Goal of the exercise:
A word-for-word copy of the entries below is required.

Input:
==================================================
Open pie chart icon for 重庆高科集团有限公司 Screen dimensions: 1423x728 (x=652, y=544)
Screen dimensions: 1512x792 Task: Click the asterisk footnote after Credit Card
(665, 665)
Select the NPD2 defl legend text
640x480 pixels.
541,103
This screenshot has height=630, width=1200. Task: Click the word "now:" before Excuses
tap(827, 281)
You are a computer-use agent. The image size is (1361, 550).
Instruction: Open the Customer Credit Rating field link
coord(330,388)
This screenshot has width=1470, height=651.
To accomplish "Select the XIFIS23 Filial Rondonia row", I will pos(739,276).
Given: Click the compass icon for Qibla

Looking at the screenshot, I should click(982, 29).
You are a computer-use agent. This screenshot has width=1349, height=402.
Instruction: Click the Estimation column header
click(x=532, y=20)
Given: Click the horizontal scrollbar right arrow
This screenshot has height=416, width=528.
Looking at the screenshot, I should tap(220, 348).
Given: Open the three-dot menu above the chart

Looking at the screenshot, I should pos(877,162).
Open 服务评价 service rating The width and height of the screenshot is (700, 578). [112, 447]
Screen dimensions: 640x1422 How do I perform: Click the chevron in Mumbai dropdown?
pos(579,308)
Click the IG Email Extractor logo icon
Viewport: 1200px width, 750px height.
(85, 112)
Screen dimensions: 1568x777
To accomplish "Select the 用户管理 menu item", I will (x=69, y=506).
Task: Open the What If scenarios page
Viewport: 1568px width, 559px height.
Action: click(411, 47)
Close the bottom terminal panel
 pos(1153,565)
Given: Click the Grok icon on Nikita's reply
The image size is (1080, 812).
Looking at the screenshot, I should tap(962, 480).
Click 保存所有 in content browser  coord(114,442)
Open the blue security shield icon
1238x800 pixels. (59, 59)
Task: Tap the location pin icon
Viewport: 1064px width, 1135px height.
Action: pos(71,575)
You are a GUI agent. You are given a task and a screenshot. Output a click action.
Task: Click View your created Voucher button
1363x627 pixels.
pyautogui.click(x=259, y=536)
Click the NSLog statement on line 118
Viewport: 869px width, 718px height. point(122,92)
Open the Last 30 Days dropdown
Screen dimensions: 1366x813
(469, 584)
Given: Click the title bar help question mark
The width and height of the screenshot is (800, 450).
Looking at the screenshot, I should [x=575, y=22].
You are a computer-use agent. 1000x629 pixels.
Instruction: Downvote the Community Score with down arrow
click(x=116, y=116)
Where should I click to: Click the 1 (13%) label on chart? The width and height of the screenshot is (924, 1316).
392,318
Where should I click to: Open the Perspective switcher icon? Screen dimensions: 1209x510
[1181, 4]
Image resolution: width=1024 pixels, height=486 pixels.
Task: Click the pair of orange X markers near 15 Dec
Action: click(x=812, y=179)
==================================================
Solution to this exercise:
Open pie chart icon for 重庆高科集团有限公司 Screen dimensions: 1423x728 (x=652, y=544)
Screen dimensions: 1512x792 Task: Click the asterisk footnote after Credit Card
(665, 665)
Select the NPD2 defl legend text
640x480 pixels.
541,103
This screenshot has height=630, width=1200. Task: Click the word "now:" before Excuses
tap(827, 281)
You are a computer-use agent. The image size is (1361, 550).
Instruction: Open the Customer Credit Rating field link
coord(330,388)
This screenshot has width=1470, height=651.
To accomplish "Select the XIFIS23 Filial Rondonia row", I will pos(739,276).
Given: Click the compass icon for Qibla

Looking at the screenshot, I should click(982, 29).
You are a computer-use agent. This screenshot has width=1349, height=402.
Instruction: Click the Estimation column header
click(x=532, y=20)
Given: Click the horizontal scrollbar right arrow
This screenshot has height=416, width=528.
Looking at the screenshot, I should tap(220, 348).
Given: Open the three-dot menu above the chart

Looking at the screenshot, I should pos(877,162).
Open 服务评价 service rating The width and height of the screenshot is (700, 578). [112, 447]
Screen dimensions: 640x1422 How do I perform: Click the chevron in Mumbai dropdown?
pos(579,308)
Click the IG Email Extractor logo icon
Viewport: 1200px width, 750px height.
(85, 112)
Screen dimensions: 1568x777
To accomplish "Select the 用户管理 menu item", I will (x=69, y=506).
Task: Open the What If scenarios page
Viewport: 1568px width, 559px height.
Action: click(411, 47)
Close the bottom terminal panel
 pos(1153,565)
Given: Click the Grok icon on Nikita's reply
The image size is (1080, 812).
Looking at the screenshot, I should tap(962, 480).
Click 保存所有 in content browser  coord(114,442)
Open the blue security shield icon
1238x800 pixels. (59, 59)
Task: Tap the location pin icon
Viewport: 1064px width, 1135px height.
Action: pos(71,575)
You are a GUI agent. You are given a task and a screenshot. Output a click action.
Task: Click View your created Voucher button
1363x627 pixels.
pyautogui.click(x=259, y=536)
Click the NSLog statement on line 118
Viewport: 869px width, 718px height. point(122,92)
Open the Last 30 Days dropdown
Screen dimensions: 1366x813
(469, 584)
Given: Click the title bar help question mark
The width and height of the screenshot is (800, 450).
Looking at the screenshot, I should [x=575, y=22].
You are a computer-use agent. 1000x629 pixels.
Instruction: Downvote the Community Score with down arrow
click(x=116, y=116)
Where should I click to: Click the 1 (13%) label on chart? The width and height of the screenshot is (924, 1316).
392,318
Where should I click to: Open the Perspective switcher icon? Screen dimensions: 1209x510
[1181, 4]
Image resolution: width=1024 pixels, height=486 pixels.
Task: Click the pair of orange X markers near 15 Dec
Action: click(x=812, y=179)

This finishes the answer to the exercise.